Most importantly, Bishop displays a vast knowledge of the text as he delivers his unique thesis. He begins with the theory that underlying all of Finnegans Wake is one sleeping body, then builds up his argument over 12 chapters culminating in one of the most unique (and well-argued) ideas about the Wake you'll ever find. It's a tour de force, an intellectual thrillride that will not only change how one views FW but also the experience of sleep in general. That's really what this entire book amounts to: it's a study of what happens to us when we sleep.
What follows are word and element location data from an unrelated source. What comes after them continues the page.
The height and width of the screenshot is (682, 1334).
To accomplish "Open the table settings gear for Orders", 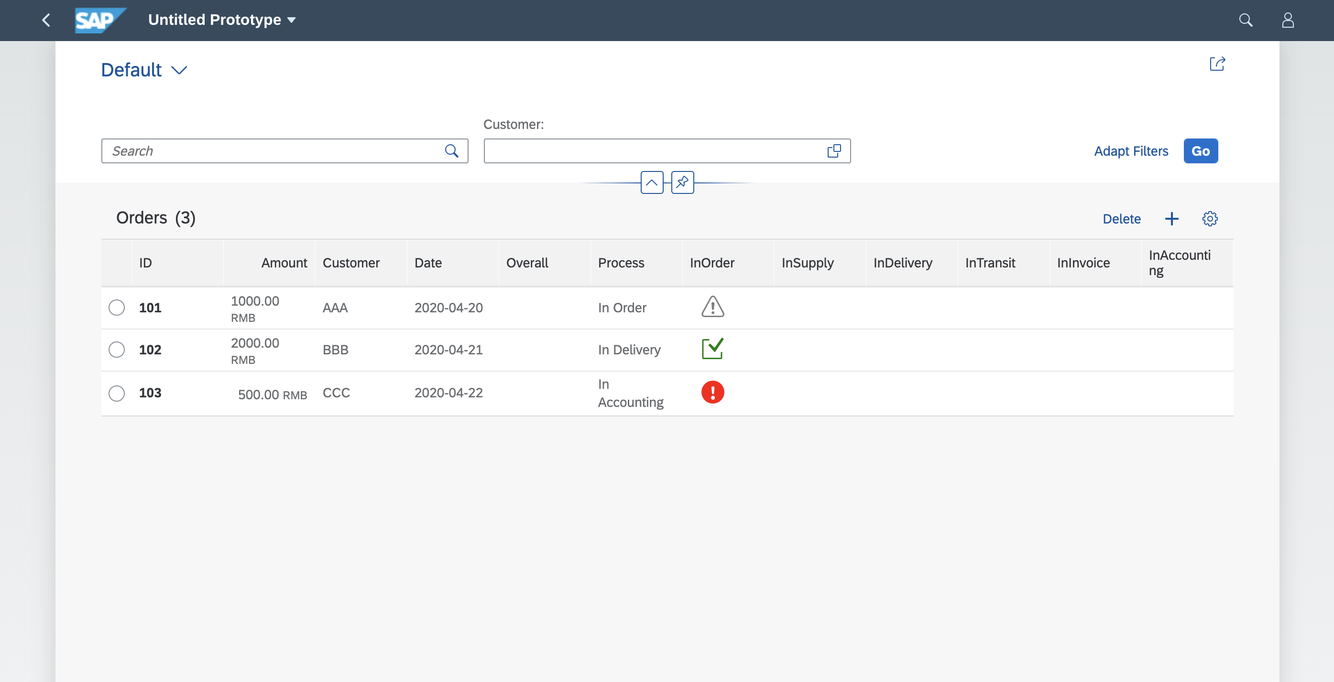I will (x=1210, y=218).
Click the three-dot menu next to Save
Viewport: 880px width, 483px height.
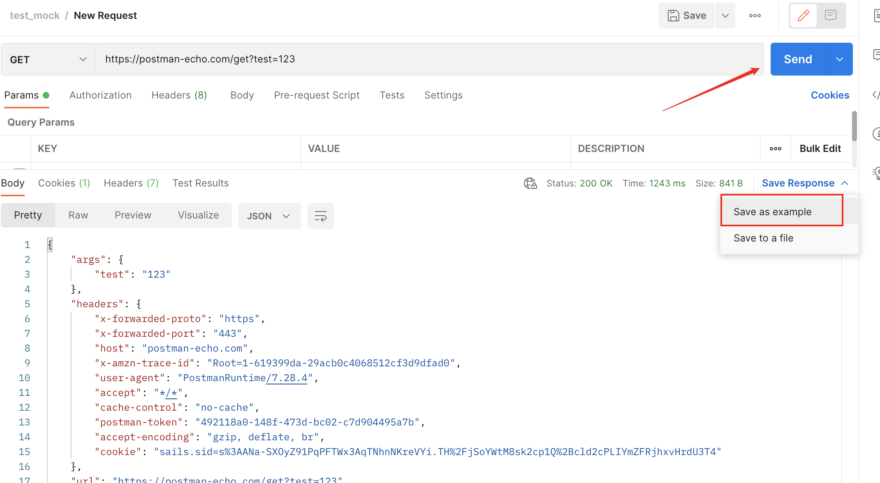755,16
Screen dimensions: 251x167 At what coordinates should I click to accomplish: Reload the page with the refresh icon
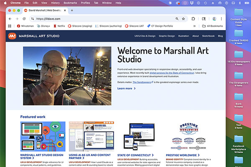click(23, 19)
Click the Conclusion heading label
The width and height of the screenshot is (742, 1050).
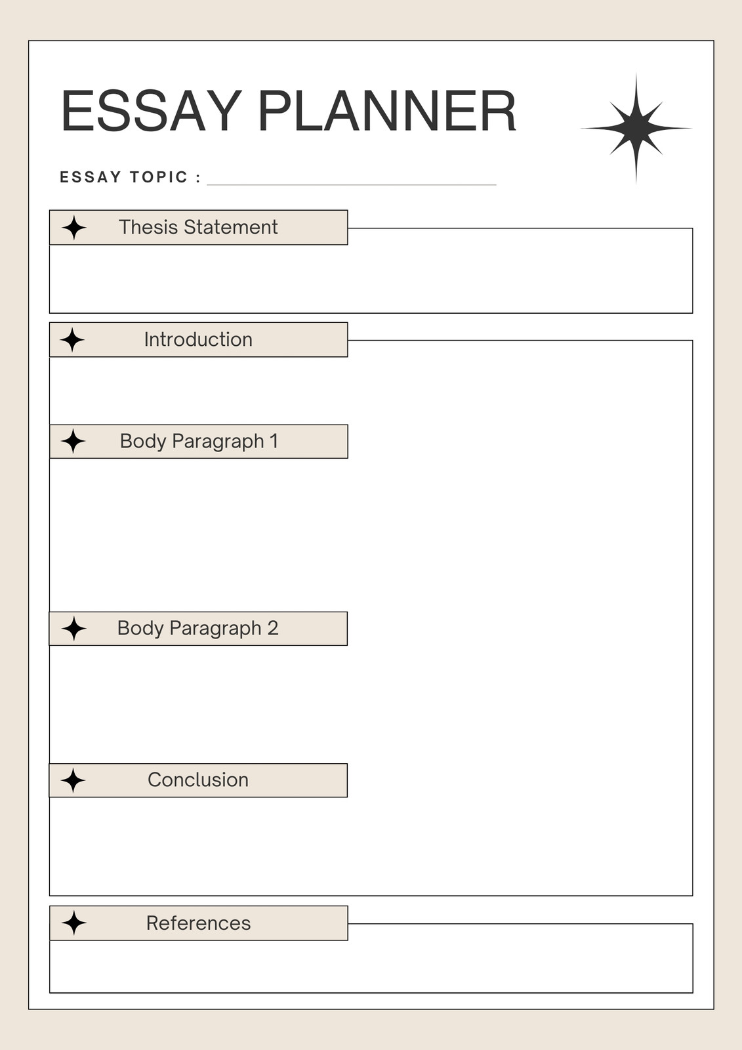click(198, 780)
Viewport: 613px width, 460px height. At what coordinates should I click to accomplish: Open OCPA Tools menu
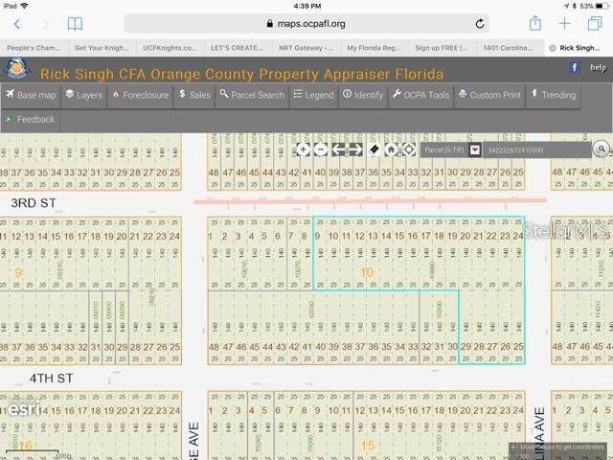(420, 95)
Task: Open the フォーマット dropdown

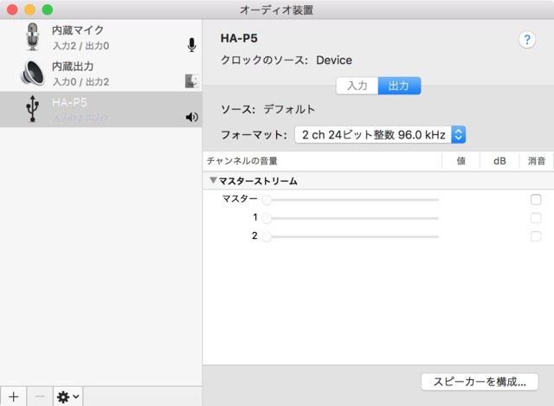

Bishop's perspective is only one way of seeing the Wake, though. There are myriad angles to approach Joyce's kaleidoscopic masterpiece. And while Bishop presents his view rigorously, he also leaves out discussing plenty of themes from the Wake. "Joyce's Book of the Dark" is definitely NOT an introductory work nor is it a comprehensive guidebook for the Wake. He doesn't cover the ancillary characters all that much, certainly doesn't attempt to examine all of the Wake's sections, and neglects to discuss elements of the book that may not fit with his theory (all of the Tristan and Isolde stuff, for instance). His prose can also be challenging to read because he frequently weaves together quotes from all over the Wake, making Bishop's book about 30-40% direct Wake quotes.
It's not an EASY read but it's sure as hell an enjoyable and enlightening one.
The Wake deserves more books like this. For now, we can all settle for plumbing the depths of Bishop's rich and illuminating study.
From Bishop's text, pages 4-7: "Suppose we charged ourselves with the task of providing in chronological order a detailed account of everything that occurred to us NOT last night ... but in the first half-hour of last night's sleep. The 'hole affair' [535.20], (and a 'hole', unlike a 'whole', has no content), will likely summon up a sustained 'blank memory' [515.33]: 'You wouldn't should as youd remesner, I hypnot' [360.23-24]. What would become equally obscure, even questionable, is the stability of identity... No one remembers the experience of sleep at all as a sequence of events linked chronologically in time by cause and effect."
Joyce remarked to his friend William Bird: "About my new work - do you know, Bird, I confess I can't understand some of my critics, like Pound or Miss Weaver, for instance. They say it's *obscure*. They compare it, of course, with Ulysses. But the action of Ulysses was chiefly in the daytime, and the action of my new work takes place chiefly at night. It's natural things should not be so clear at night, isn't it now?"
Bishop's book is superb scholarship and a major key to understanding the dream and sleep aspects of Finnegans Wake.